The concentric circles within wood serve as a metaphor in Lambert's  "Body Love"; the article depicted comes from People Magazine, Vol. 82, No. 21
Neither one strikes me as awesomely deep, but of the two Lambert is more interesting, her voice more practiced and artful.  I can imagine "All About The Bass" doing well in households with children still playing in their mother's castoffs, whereas introspective, angsty high schoolers would likely respond to something more freeform.  (And to those put off  by the rainy Prozac ad drudgery of "Body Love," her more uplifting "Secrets" will likely reverse your eye rolls.)  In my mind, Mary Lambert drips beads of black coffee on the sugar-spun cloud of Meghan Trainor, by degrees deflating and dispersing the pop star's rose-colored, hypnotic haze.

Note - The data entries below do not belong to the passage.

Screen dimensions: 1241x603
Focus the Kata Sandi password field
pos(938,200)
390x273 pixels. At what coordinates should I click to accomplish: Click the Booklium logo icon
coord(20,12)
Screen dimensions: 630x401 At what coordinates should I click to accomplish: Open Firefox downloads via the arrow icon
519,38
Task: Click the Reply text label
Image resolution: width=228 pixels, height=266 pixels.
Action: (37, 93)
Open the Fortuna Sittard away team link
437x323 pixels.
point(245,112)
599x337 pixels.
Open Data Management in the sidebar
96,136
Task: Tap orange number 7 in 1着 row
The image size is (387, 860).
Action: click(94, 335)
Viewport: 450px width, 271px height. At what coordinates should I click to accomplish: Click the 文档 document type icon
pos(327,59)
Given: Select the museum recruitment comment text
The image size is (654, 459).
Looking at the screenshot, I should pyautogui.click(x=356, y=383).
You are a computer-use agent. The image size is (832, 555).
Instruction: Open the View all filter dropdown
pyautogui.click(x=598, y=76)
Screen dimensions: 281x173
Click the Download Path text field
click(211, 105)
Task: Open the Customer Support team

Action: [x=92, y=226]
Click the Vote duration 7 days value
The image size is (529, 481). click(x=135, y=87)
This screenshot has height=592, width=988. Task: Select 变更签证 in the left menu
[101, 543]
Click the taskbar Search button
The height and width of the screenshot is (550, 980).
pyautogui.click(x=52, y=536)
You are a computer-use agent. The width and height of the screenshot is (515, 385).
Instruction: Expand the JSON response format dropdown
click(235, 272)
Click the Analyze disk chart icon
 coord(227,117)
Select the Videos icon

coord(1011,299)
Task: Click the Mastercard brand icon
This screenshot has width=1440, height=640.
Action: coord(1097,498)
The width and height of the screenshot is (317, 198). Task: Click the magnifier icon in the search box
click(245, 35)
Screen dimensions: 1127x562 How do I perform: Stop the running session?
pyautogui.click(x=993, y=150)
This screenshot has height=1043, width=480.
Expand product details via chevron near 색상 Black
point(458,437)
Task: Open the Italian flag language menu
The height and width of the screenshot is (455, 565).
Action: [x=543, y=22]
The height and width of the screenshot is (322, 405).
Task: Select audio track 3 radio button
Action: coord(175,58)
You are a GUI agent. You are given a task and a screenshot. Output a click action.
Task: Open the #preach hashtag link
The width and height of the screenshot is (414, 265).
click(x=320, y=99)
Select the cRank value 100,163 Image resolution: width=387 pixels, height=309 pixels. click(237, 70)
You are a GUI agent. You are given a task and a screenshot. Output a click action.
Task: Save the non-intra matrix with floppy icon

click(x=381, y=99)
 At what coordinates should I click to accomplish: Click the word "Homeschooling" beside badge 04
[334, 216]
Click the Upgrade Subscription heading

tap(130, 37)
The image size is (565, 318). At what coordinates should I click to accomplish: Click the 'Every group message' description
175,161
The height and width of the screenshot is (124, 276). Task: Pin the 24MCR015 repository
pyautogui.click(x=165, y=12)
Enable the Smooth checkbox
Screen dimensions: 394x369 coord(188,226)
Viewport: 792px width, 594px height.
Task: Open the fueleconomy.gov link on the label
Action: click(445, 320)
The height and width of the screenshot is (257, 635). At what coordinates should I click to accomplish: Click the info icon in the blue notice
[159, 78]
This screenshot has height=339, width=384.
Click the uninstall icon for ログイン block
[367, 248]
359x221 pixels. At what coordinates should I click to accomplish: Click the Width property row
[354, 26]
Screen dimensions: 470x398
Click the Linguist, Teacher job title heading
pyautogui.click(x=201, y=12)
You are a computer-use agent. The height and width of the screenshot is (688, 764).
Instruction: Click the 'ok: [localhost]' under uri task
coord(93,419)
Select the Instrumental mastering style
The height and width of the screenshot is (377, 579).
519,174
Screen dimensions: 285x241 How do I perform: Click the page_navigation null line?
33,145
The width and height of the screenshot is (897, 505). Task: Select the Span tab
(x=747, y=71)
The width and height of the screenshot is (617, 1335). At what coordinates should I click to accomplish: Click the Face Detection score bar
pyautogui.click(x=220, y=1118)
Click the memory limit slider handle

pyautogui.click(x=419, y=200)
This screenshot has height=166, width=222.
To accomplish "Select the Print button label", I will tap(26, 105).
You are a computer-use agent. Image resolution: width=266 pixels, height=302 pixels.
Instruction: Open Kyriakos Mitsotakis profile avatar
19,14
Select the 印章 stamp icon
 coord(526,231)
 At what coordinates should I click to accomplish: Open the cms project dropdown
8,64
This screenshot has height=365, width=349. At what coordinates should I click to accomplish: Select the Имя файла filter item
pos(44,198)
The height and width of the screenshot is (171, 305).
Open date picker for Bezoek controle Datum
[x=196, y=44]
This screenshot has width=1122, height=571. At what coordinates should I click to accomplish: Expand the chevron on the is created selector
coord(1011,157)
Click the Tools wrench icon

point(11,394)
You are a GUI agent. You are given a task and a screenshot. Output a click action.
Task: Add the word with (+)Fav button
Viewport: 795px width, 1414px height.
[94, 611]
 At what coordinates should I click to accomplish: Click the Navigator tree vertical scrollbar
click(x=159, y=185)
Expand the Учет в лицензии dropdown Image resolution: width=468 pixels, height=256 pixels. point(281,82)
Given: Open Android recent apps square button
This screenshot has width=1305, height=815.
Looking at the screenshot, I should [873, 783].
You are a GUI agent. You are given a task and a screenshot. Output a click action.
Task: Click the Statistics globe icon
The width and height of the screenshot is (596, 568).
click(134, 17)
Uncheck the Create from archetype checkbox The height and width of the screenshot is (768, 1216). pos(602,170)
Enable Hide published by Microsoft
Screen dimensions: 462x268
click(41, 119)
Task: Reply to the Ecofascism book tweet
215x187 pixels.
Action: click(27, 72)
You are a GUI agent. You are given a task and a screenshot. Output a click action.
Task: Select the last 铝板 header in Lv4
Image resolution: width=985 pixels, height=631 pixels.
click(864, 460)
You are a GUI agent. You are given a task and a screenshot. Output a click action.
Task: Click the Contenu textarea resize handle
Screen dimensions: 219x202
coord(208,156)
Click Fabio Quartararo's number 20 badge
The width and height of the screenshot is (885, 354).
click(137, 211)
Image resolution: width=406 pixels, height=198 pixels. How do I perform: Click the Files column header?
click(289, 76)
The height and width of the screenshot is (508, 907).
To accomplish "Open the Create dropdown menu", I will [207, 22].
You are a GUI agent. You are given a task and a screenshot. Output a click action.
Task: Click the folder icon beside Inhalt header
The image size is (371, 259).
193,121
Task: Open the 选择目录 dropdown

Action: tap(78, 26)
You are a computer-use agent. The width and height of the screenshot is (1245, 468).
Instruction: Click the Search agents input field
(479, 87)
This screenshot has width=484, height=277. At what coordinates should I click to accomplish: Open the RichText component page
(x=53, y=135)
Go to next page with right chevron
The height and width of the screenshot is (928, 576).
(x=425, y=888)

And in a welcome departure from any of the artists I have explored here, "Body Love" points to our unique personal experiences as the true measure of our attractiveness.  "Your sexiness is defined by concentric circles within your wood -- it is wisdom," she reads.  This visual I have personally identified with in my own process of growth, as it has helped me to own past traumas and joys as equal parts of my composition.  In discussing Lambert's work, one contributor to The Huffington Post expounds:

"Every circle in our tree is proof that we've lived.  Every lesson is a notch in our bark.  Every person who has crossed our path is represented in the rings that form our personal redwood.  The concentric circles are the guestbook of your life.  Why would you want them to go away?"
Know your roots, in other words.  Recognize your knots; find seated security in your trunk.  Regard girth and bulges, or Olive Oyl lankiness, or stains, stretches, scars, cracks, pox marks, and split ends as the products of experiences weathered; an indication that you are of organic, living material.  Secretly salute the same in others.  

Remember:  a tree throws shade only when it is intended as shelter and relief, a helpful respite.